■ The task:
Please copy out, character for character, everything in the records below from the line containing "You are a GUI" down to the line containing "(x=530, y=378)", with both of those lines included. Give only those lines.

■ Source material:
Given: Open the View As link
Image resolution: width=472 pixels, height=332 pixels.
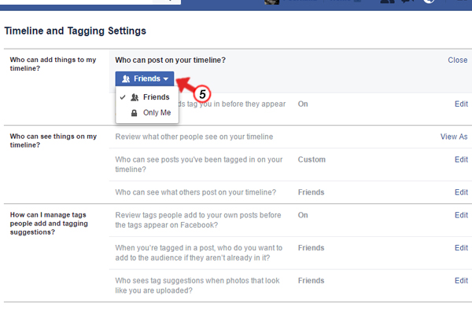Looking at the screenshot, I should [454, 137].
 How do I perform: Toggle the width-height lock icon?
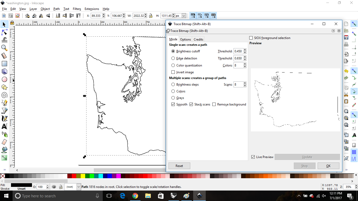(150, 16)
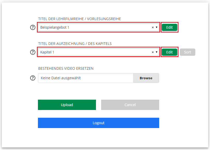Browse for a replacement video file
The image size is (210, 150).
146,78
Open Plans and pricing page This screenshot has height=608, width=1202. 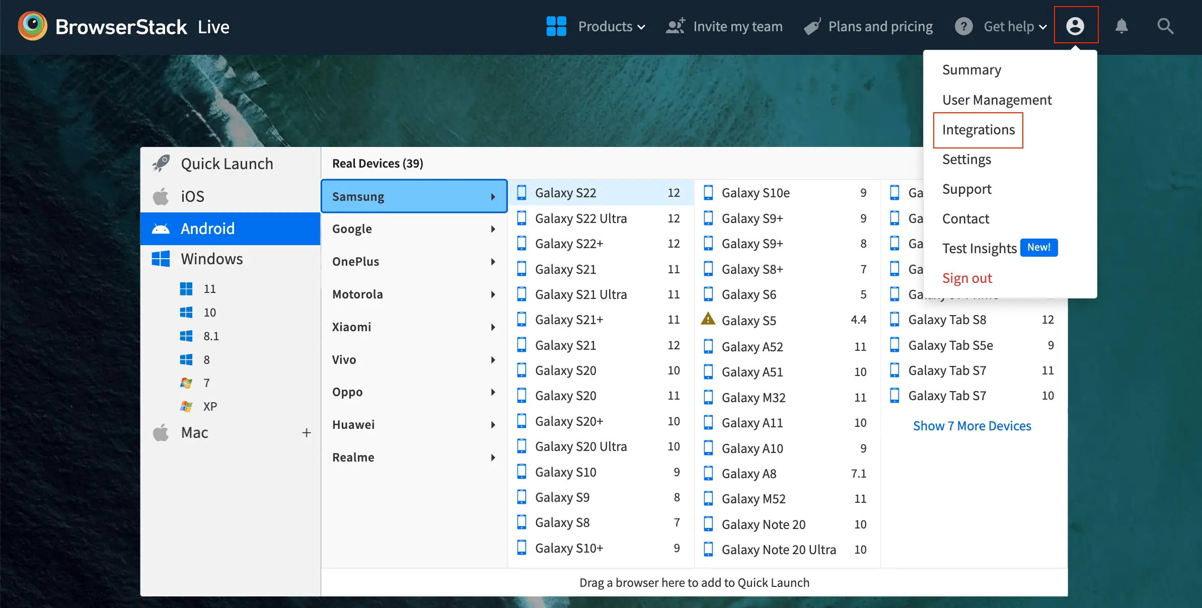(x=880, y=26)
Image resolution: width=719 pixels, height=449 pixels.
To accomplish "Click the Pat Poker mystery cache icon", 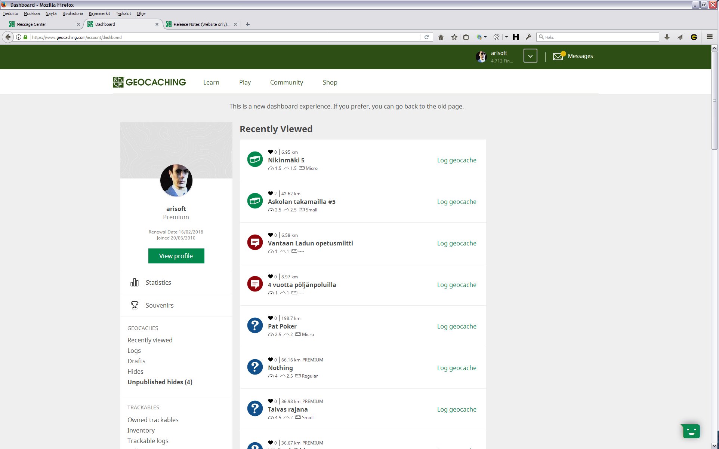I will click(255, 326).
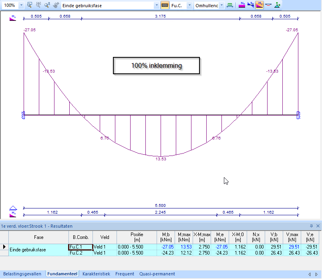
---
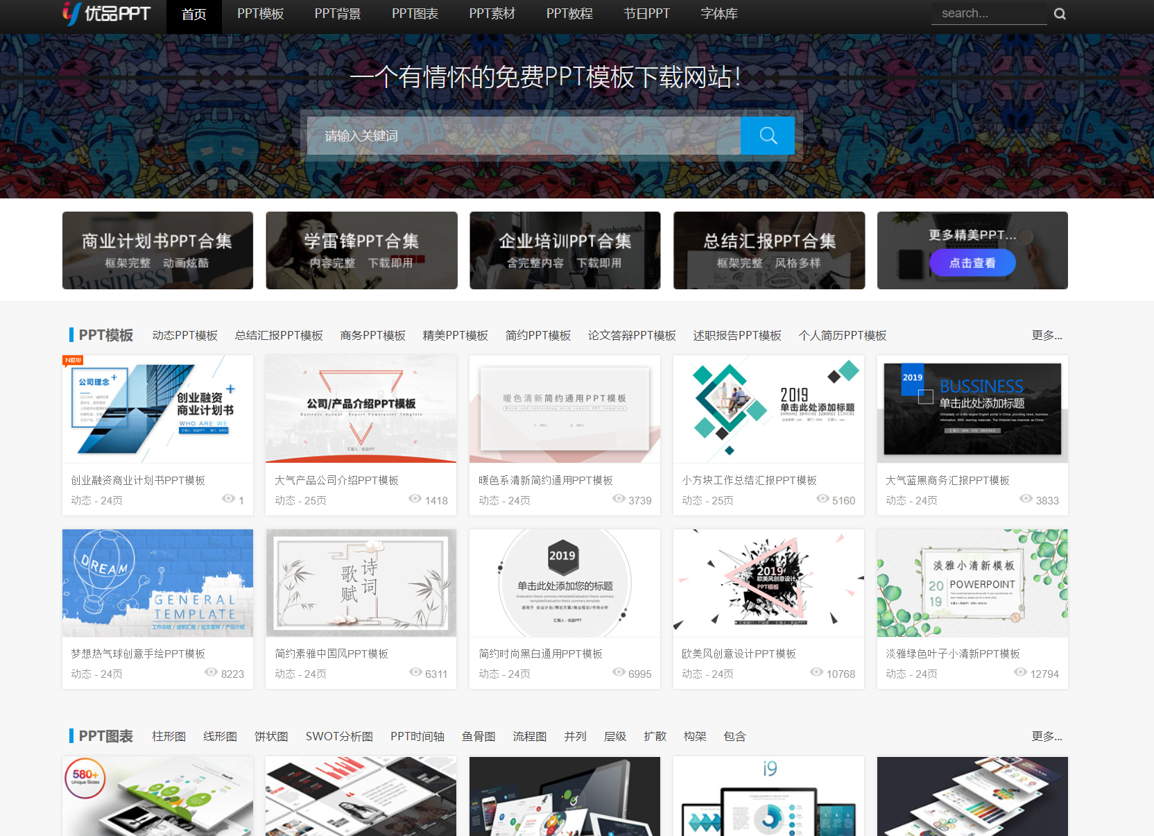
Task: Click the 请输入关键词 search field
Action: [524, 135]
* * *
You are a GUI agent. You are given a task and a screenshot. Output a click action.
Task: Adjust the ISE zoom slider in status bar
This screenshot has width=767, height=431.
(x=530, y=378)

■ Written response:
You are a GUI agent. You are given a task and a screenshot. Output a click action.
Task: Adjust the ISE zoom slider in status bar
This screenshot has width=767, height=431.
(x=530, y=378)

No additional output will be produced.